# Required work
Return every line of the listing that contains the word "height".

# Given information
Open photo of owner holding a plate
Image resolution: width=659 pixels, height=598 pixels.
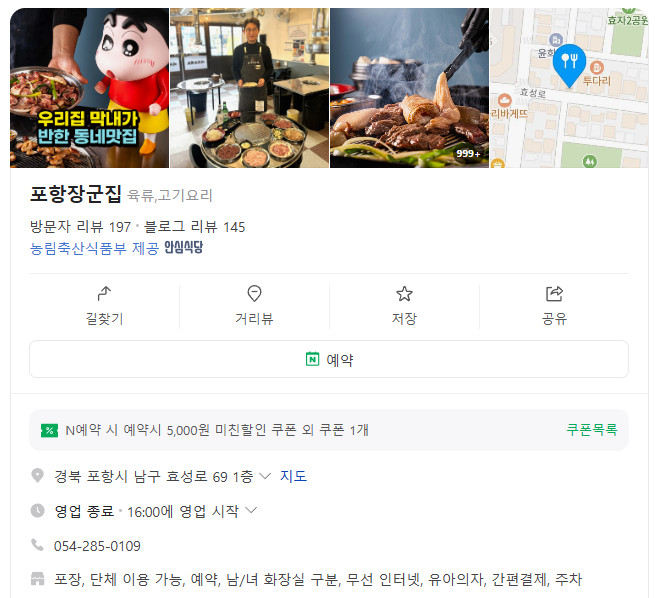(x=250, y=88)
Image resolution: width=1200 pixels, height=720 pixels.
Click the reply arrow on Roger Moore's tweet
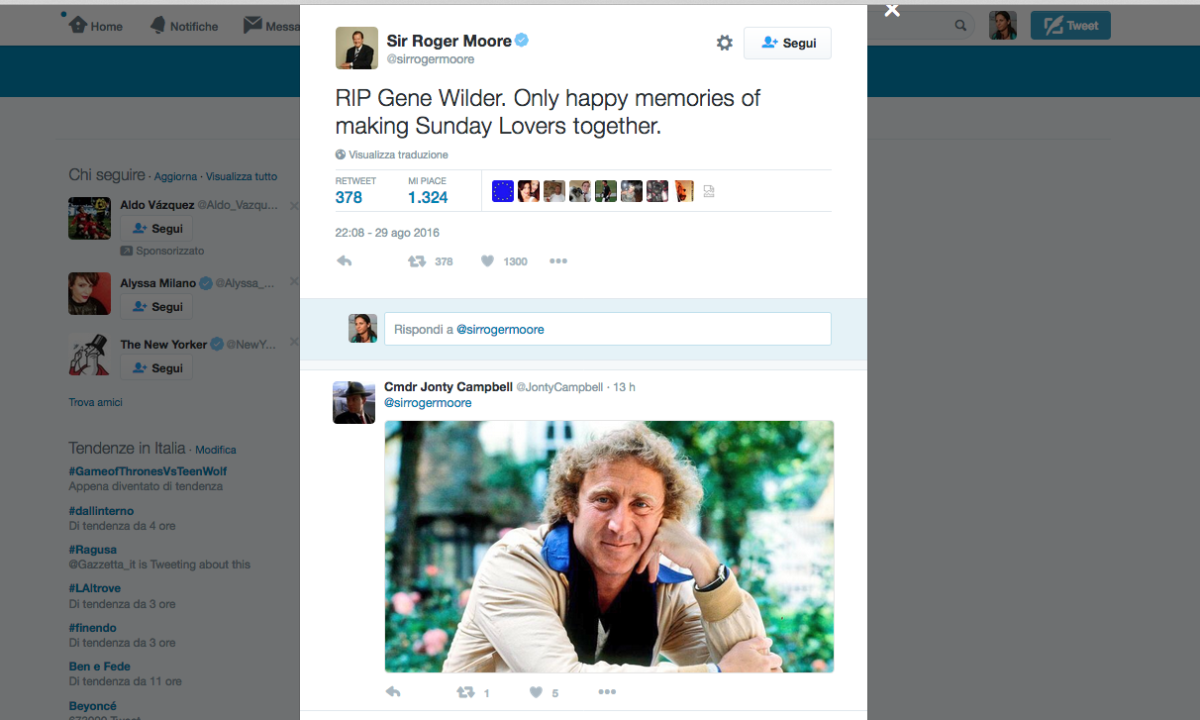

# Solution to the problem
Image resolution: width=659 pixels, height=598 pixels.
Image resolution: width=1200 pixels, height=720 pixels.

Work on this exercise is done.